Challenges for Writing Teachers: Evolving Technologies and Standardized Assessment
Herrington & Moran
Following on from Richardson’s fourth chapter on wikis, its kind of interesting that my response to this article should directly address comments made in my previous posting.
In my last posting I questioned the future of printed books because they didn’t have embedded hyperlinks: Herrington and Moran launch right into how this kind of deficit is killing print media with the New York Times itself asking how long it will continue to exist.
Since this article was published the words blogging and texting no longer appear with “squiggly red lines” underneath them, at least not in my word processor, and when I type something like http://www.google.com my software automatically converts that particular text into a hyperlink, which shows that progress is being made. My words are almost ready to fly into the internether, the nether regions of cyberspace, as I type them. With a few clicks this text could be posted online on my blog or in my wiki somewhere. So technology is starting to become seamless with word processing. Things like Google docs (no red lines) could instantly allow me to share and build intertexts and as such technology becomes more prevalent then such connectivity might become the default mode of composition.
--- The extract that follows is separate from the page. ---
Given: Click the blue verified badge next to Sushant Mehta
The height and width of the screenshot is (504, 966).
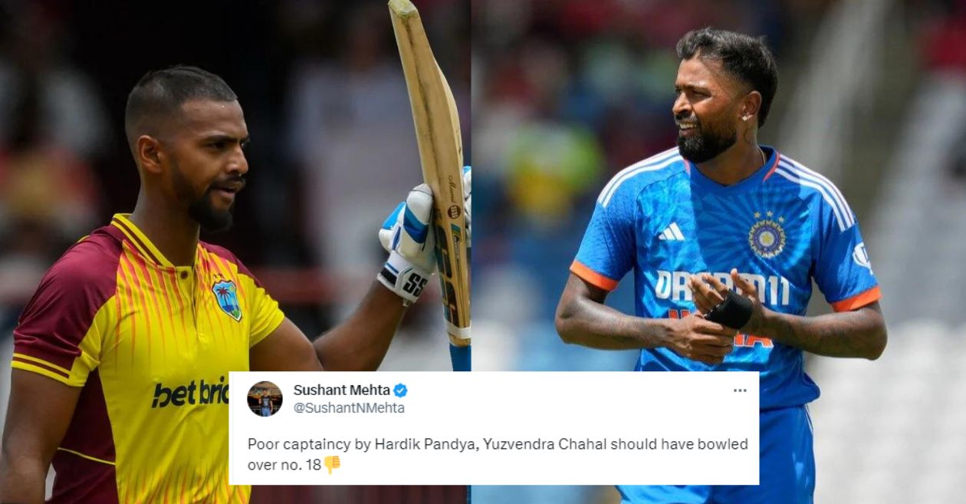Looking at the screenshot, I should 400,390.
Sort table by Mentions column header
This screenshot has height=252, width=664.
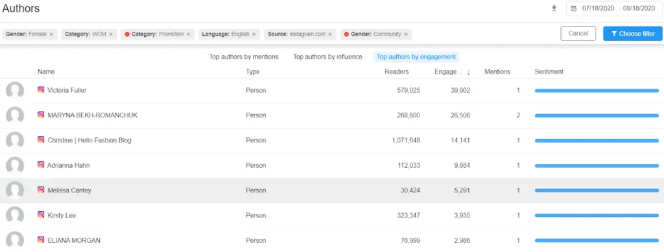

But as this article describes, the constraints of classroom assessment are barrier to true integration of media across the digital spectrum. Technology is still not utilized as a tool of writers and writing classrooms because of the backward, formulaic assessment pedagogy. (I was edified to look back over one of my top-scoring exam essays from 1989 and see that my A came from a six, not five, paragraph essay: phew! I dodged a bullet there!)
Calls for technology to be so utilized, as the tool for writers and in writing instruction, speaks directly to blogs and wikis and other collaborative digital writing processes, a tool for writing which already, because of word processing, can “seem always unfinished, always awaiting closure.” The temptation to fiddle or constantly mess with and edit texts is perhaps inevitable, particularly once writing moves onto shared platforms, and the potential loss of a finite art is a concern. Perhaps the place of print media will never completely disappear, especially in this age when a company like Amazon can reach out over WiFi and edit texts en masse after they have already been purchased on the Kindle. The next step is for an author to not only publish electronically but to compose over WiFi, updating installments, responding to the audience as well as his own whim, in a manner not so far removed from Dickens’ serialized installments of his novels, composed from week to week. An interesting idea.
Obviously, classroom and writing assessment has to bend. How it will, whether it will are questions still to be resolved, and it is with these questions hanging in the air, waiting to be downloaded and commented on and blogged and shared and brought to consensus, that I leave this reading. Perhaps the writing teacher is also a potential source of social change too.